### [Task to carry out]
Set out the data below as a Markdown table with two columns, Row and Line, giving each non-blank line its own numbered row. Leave the pictures out.

===== Stored rows =====

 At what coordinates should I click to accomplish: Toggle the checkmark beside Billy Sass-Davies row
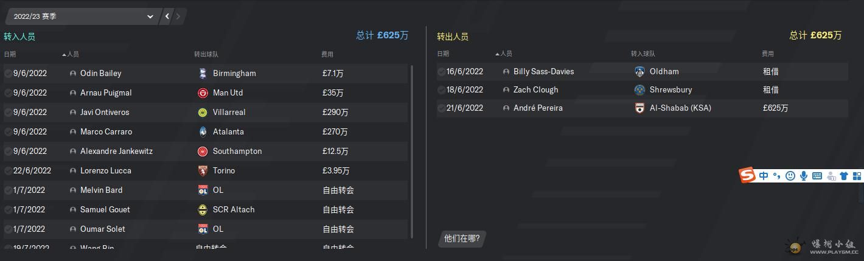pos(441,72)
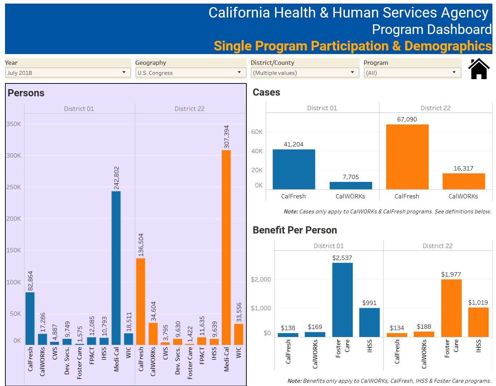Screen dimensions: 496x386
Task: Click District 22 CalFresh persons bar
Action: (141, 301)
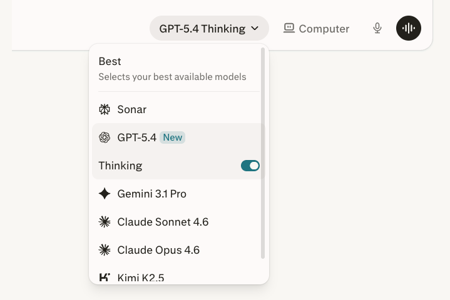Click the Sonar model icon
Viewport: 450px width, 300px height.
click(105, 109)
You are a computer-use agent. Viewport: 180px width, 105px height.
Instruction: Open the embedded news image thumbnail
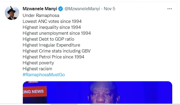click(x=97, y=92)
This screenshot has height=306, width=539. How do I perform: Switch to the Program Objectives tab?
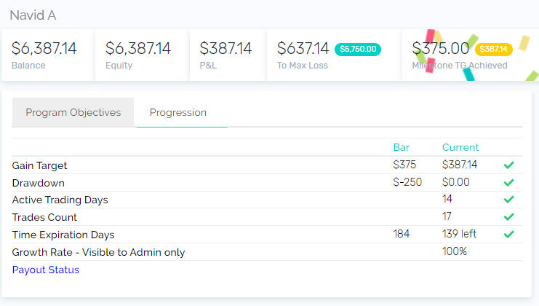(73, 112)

=====

### [Exercise result]
| Row | Line |
|---|---|
| 1 |  At what coordinates should I click to accomplish: Toggle the checkmark beside Billy Sass-Davies row |
| 2 | pos(441,72) |
| 3 | Screen dimensions: 496x386 |
| 4 | Task: Click District 22 CalFresh persons bar |
| 5 | Action: (141, 301) |
| 6 | Click the Sonar model icon |
| 7 | Viewport: 450px width, 300px height. |
| 8 | click(105, 109) |
| 9 | You are a computer-use agent. Viewport: 180px width, 105px height. |
| 10 | Instruction: Open the embedded news image thumbnail |
| 11 | click(x=97, y=92) |
| 12 | This screenshot has height=306, width=539. How do I perform: Switch to the Program Objectives tab? |
| 13 | (73, 112) |